**Work to complete:** Convert the lines starting at the one containing "Task: Select the Duplicate icon" and ending at the one containing "[x=29, y=22]" into a JSON list of strings, one string per line, skipping blank lines. Leave the pictures out of the answer.

**Records provided:**
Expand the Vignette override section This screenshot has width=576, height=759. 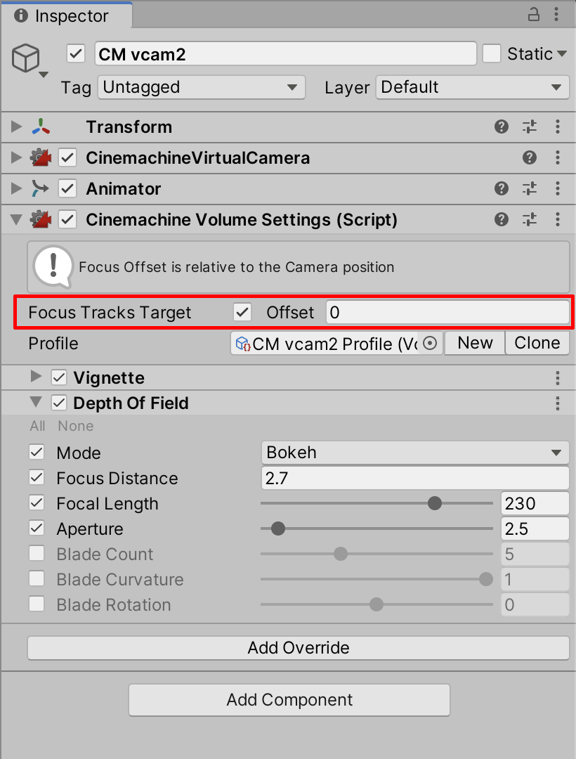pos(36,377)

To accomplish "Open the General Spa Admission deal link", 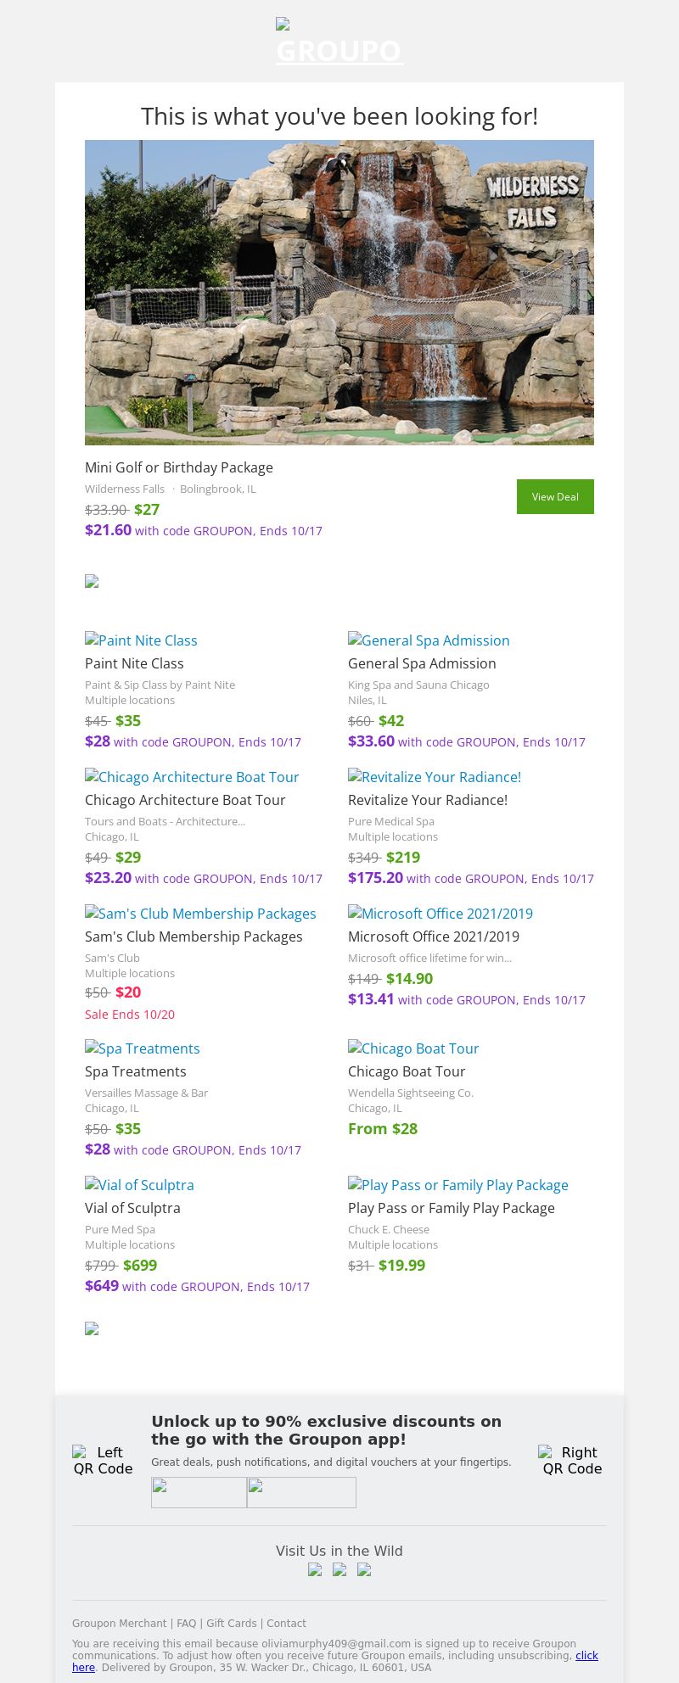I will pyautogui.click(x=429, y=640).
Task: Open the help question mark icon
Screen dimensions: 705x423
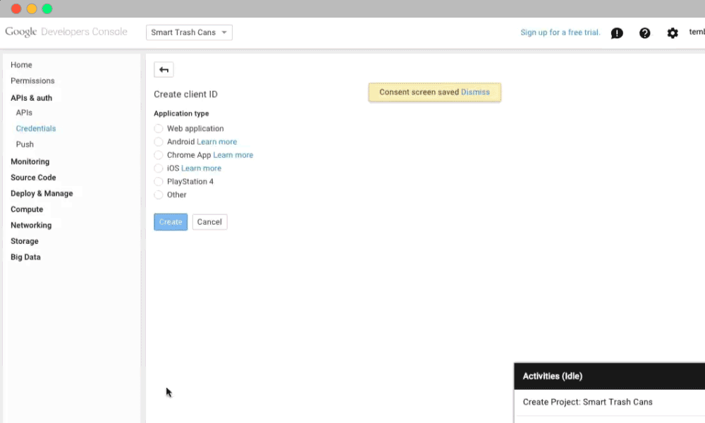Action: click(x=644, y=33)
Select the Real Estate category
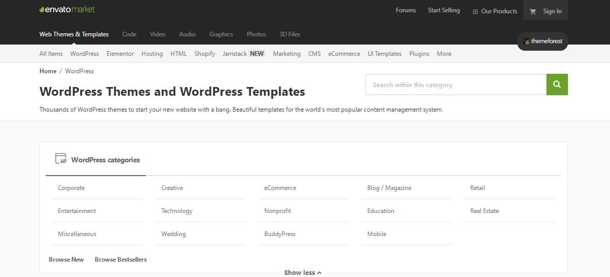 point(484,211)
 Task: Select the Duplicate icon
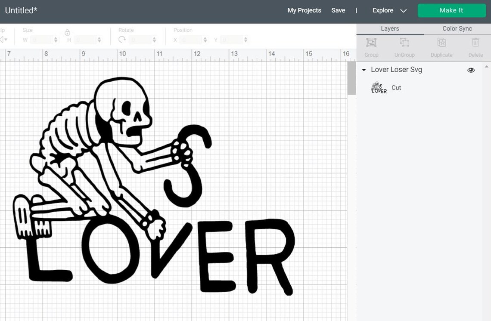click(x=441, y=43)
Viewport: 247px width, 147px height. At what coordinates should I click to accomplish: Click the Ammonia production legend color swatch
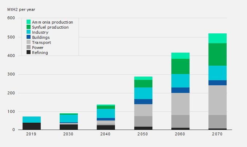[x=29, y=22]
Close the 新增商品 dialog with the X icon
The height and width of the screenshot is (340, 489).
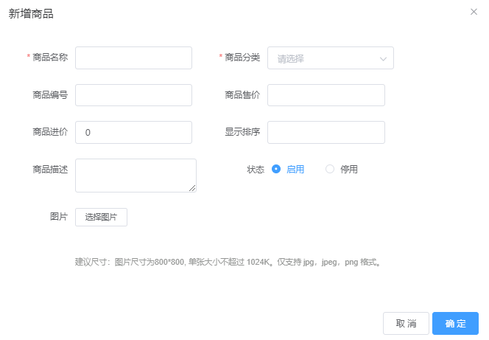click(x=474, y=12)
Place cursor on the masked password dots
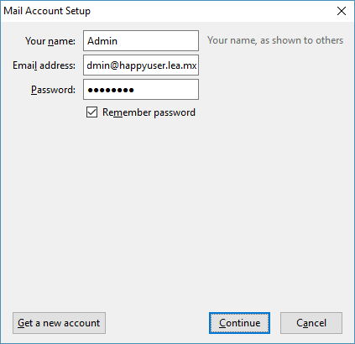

--

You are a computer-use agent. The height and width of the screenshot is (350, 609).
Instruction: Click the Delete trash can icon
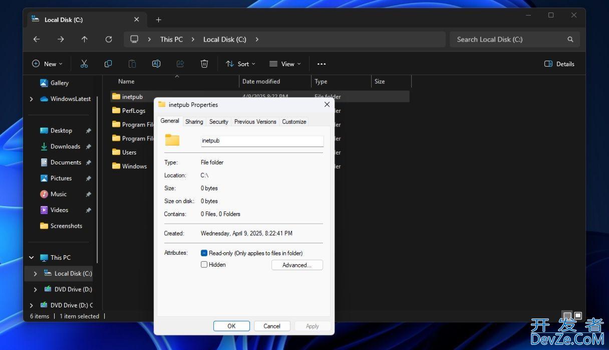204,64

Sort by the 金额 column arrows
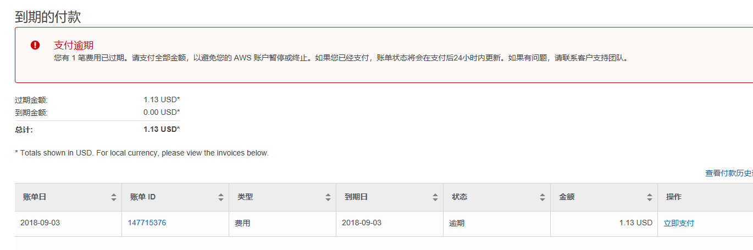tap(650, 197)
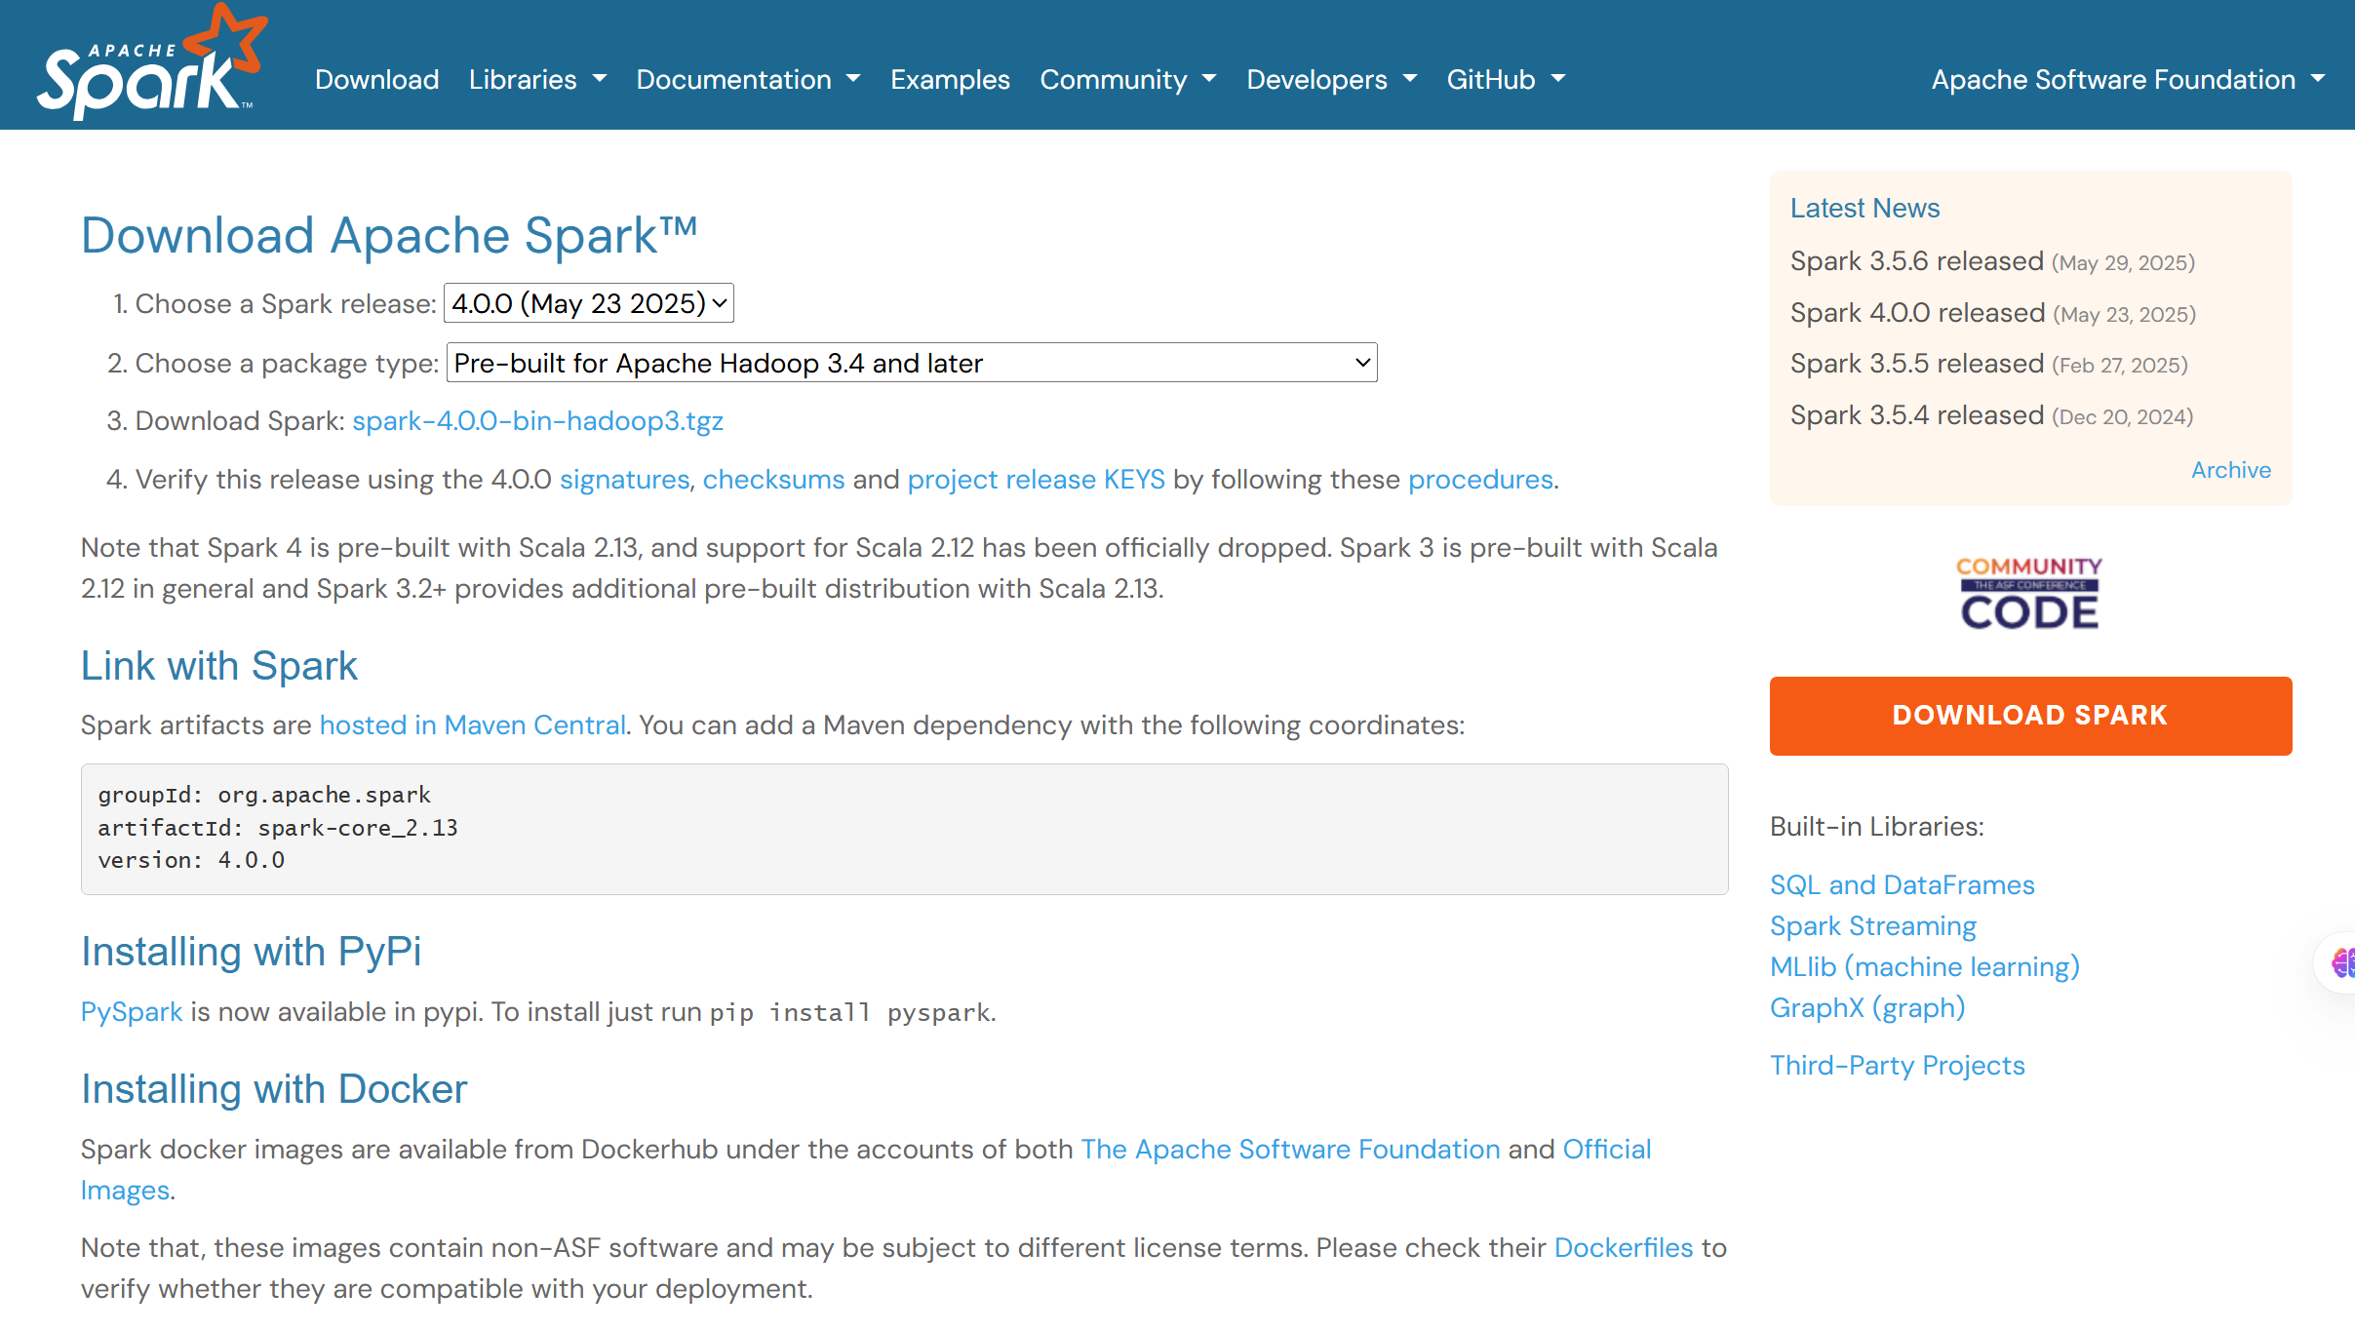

**Completed exercise:**
[
  " Task: Select the Duplicate icon",
  "click(x=441, y=43)",
  "Viewport: 247px width, 147px height. At what coordinates should I click to accomplish: Click the Ammonia production legend color swatch",
  "[x=29, y=22]"
]